Дамы ушли, а лорд Эртон, совсем разбитый своим ужасным приключением, не замедлил последовать их примеру. Лорд Темпль тоже удалился, и вскоре Оливье остался один на палубе.
Долго он прохаживался при свете луны, вдыхая полной грудью оживляющий воздух ночи, наслаждаясь своим творением и любуясь быстрым и верным полетом своего аэроплана. Он сделал еще свой хозяйский обход, посетил всех дежурных при машинах и заглянул на нос, где отдыхал его экипаж на своих койках. Все шло хорошо. Ночь была ясная и прекрасная. Здесь он был уверен больше, чем моряки на море, что не встретит ни рифов, ни подводных камней. Бросив еще раз торжествующий взгляд вокруг, Оливье, указав направление рулевому, ушел в рубку и бросился на софу, где немедленно же заснул.
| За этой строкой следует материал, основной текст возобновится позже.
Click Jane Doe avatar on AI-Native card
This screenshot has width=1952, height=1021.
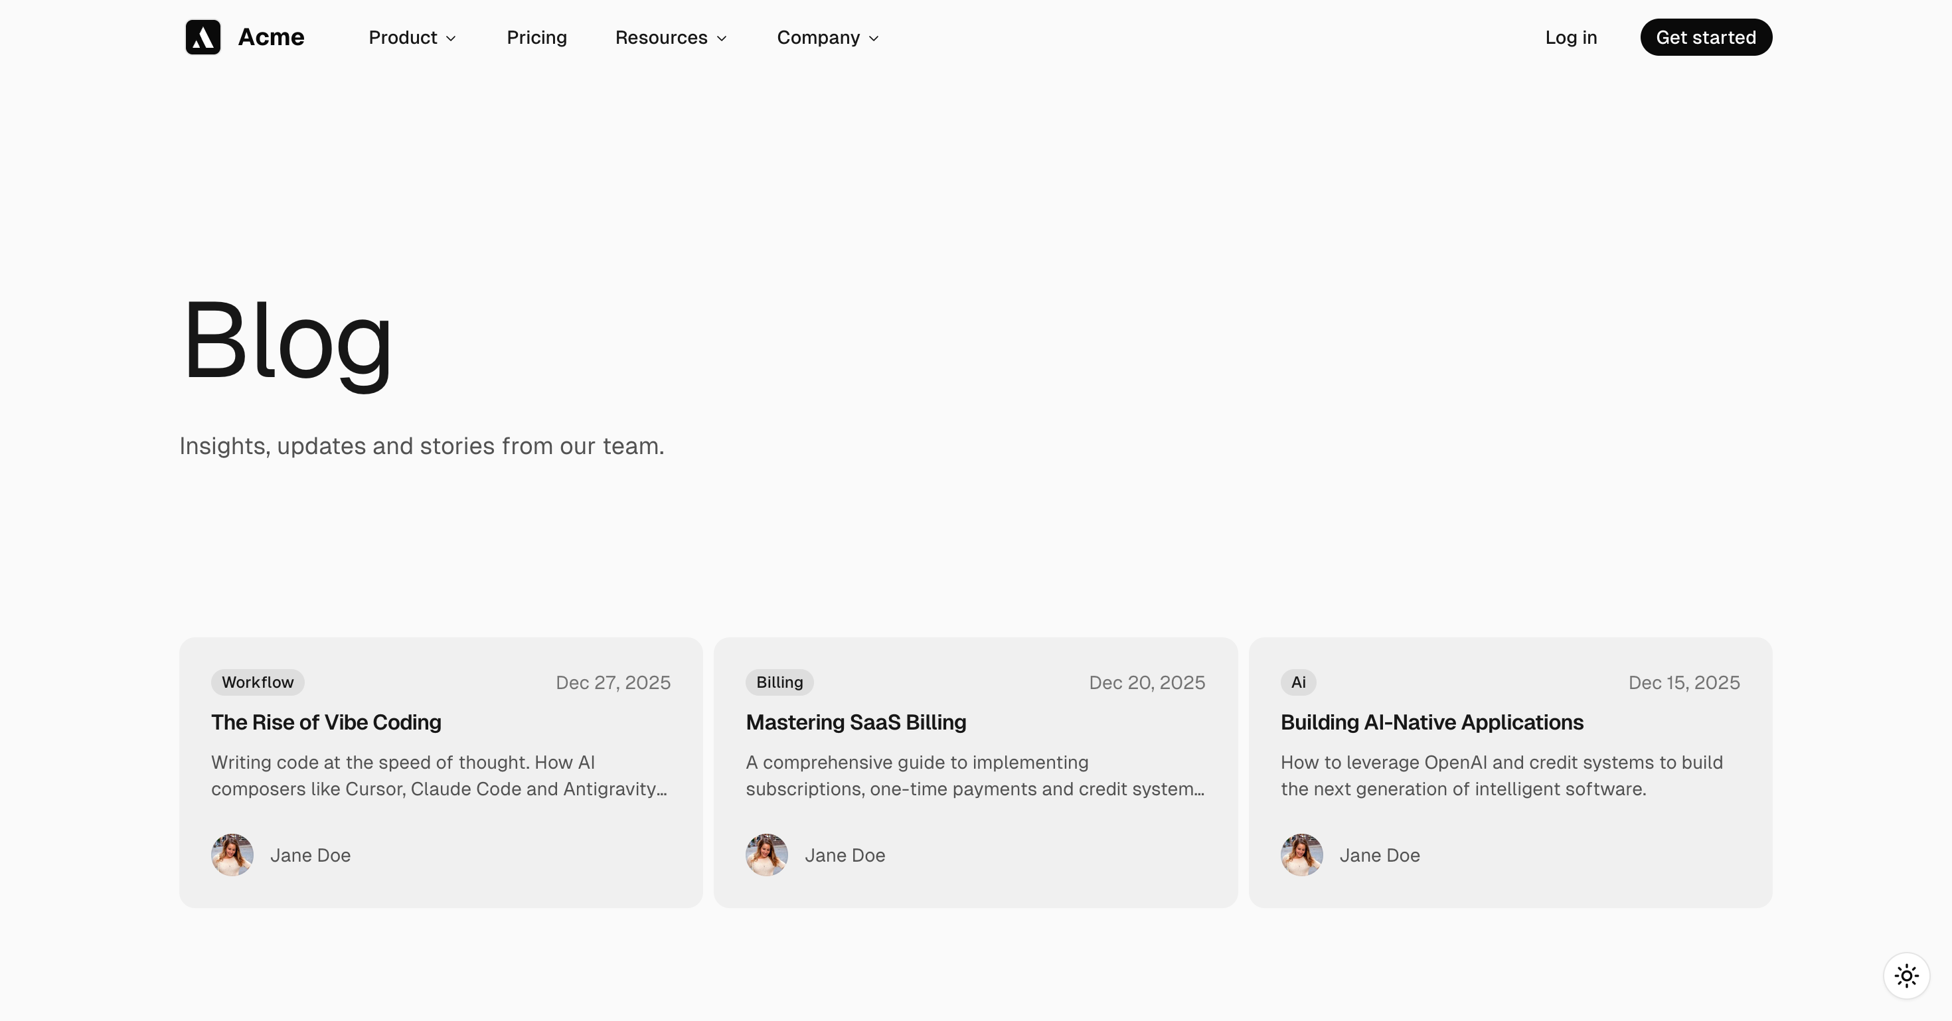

Ночь прошла без приключений. В час ночи вахтенный, согласно приказанию, разбудил капитана. Звезды еще ярко блестели, но луна уже скрылась. Совсем низко, почти прямо под аэропланом, блестела большая звезда. Это был маяк на мысе Самана; они входили в Отрантский пролив.
Оливье стал на своем посту на корме. Скоро он увидел, как налево засверкали огни Янины. Он ясно различал Пинд, Дельфы, спящие и таинственные.
Аэроплан перелетел через Лепантский залив, отрезанный Коринфским перешейком.
Вдали, налево, Оливье угадал Пирей и Афины. Ему казалось, будто он видит, как в темноте выступает силуэт Парфенона, бледного видения прошедших времен.